## [Selected excerpt]
You've Made Our Nuke Scientists Human Targets, Says Iran
Soltanieh blames UN for naming names, risking Mossad, CIA assassinations.
Nov. 18, 2011 -- The Iranian government has accused the head of the U.N.'s nuclear regulatory agency of turning Iran's nuclear scientists into human targets for the Mossad and the CIA by publishing their names in its new report on Iran's nuclear weapons program.
"The release of the names of the Iranian nuclear scientists by the agency has made them targets for assassination by terrorist groups as well as the Israeli regime and the U.S. intelligence services," said Iranian envoy Ali Asghar Soltanieh in a letter to Yukiya Amano, director general of the International Atomic Energy Agency.
Soltanieh, Iran's chief delegate to the regulatory agency, which is meeting in Vienna today, said Amano and the IAEA are to blame for any threat "against the lives of my fellow citizens," and said that disclosing names violates the agency's rules.
Earlier this month, the IAEA released a report claiming that Iran may still be engaged in developing nuclear weapons. The IAEA board adopted a resolution this morning in Vienna expressing "deep and increasing concern" about Iran's nuclear program.
The IAEA report names one scientist that it says is involved in the program and alludes to but does not name researchers at three universities. The IAEA declined to comment about Soltanieh's claim that it had placed the individuals at risk.

## [Task statement]
Write out the stretch of the Iranian nuclear scientists article from "Soltanieh, Iran's chief" through "individuals at risk.", word for word.

## [Material provided]
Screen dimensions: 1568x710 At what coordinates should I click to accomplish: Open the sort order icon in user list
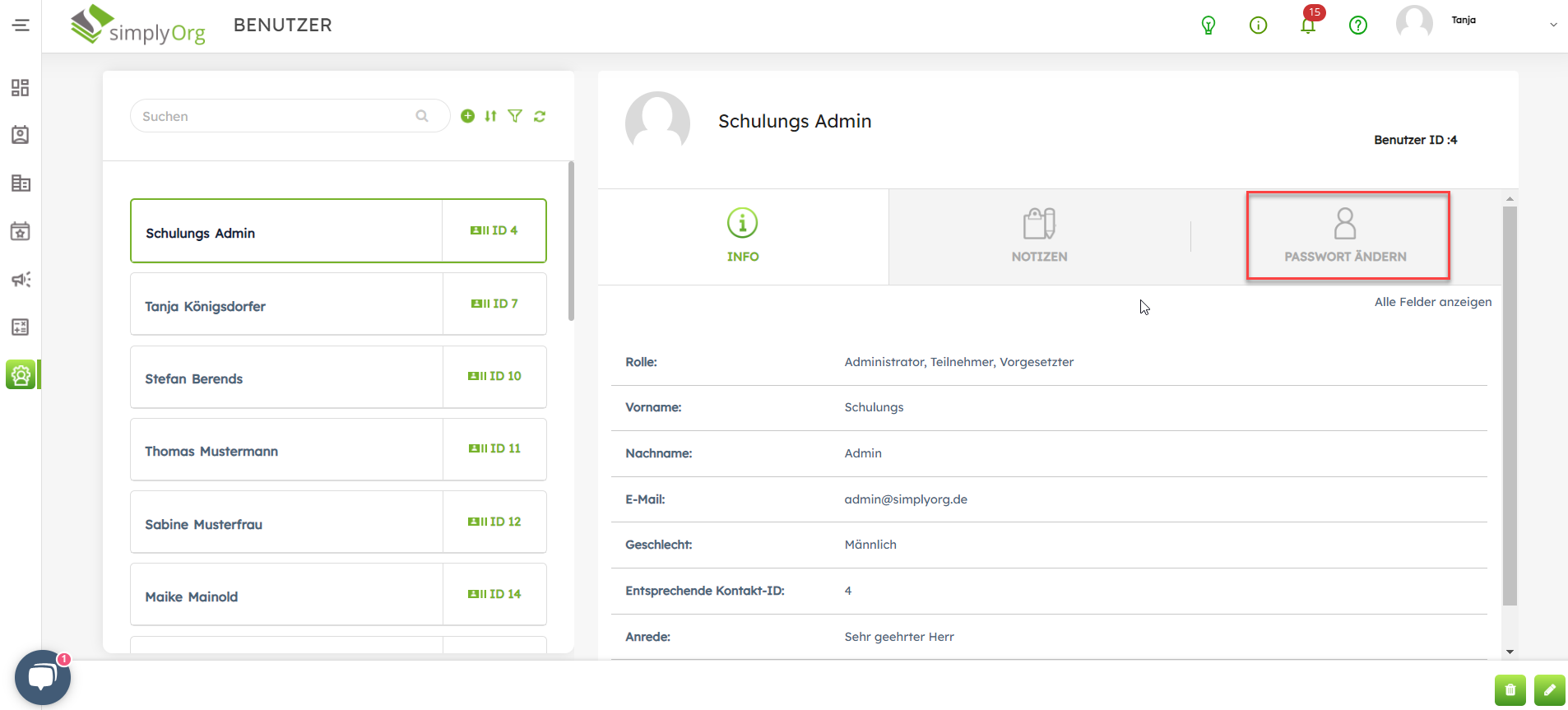point(490,116)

## [Solution to this problem]
Soltanieh, Iran's chief delegate to the regulatory agency, which is meeting in Vienna today, said Amano and the IAEA are to blame for any threat "against the lives of my fellow citizens," and said that disclosing names violates the agency's rules.
Earlier this month, the IAEA released a report claiming that Iran may still be engaged in developing nuclear weapons. The IAEA board adopted a resolution this morning in Vienna expressing "deep and increasing concern" about Iran's nuclear program.
The IAEA report names one scientist that it says is involved in the program and alludes to but does not name researchers at three universities. The IAEA declined to comment about Soltanieh's claim that it had placed the individuals at risk.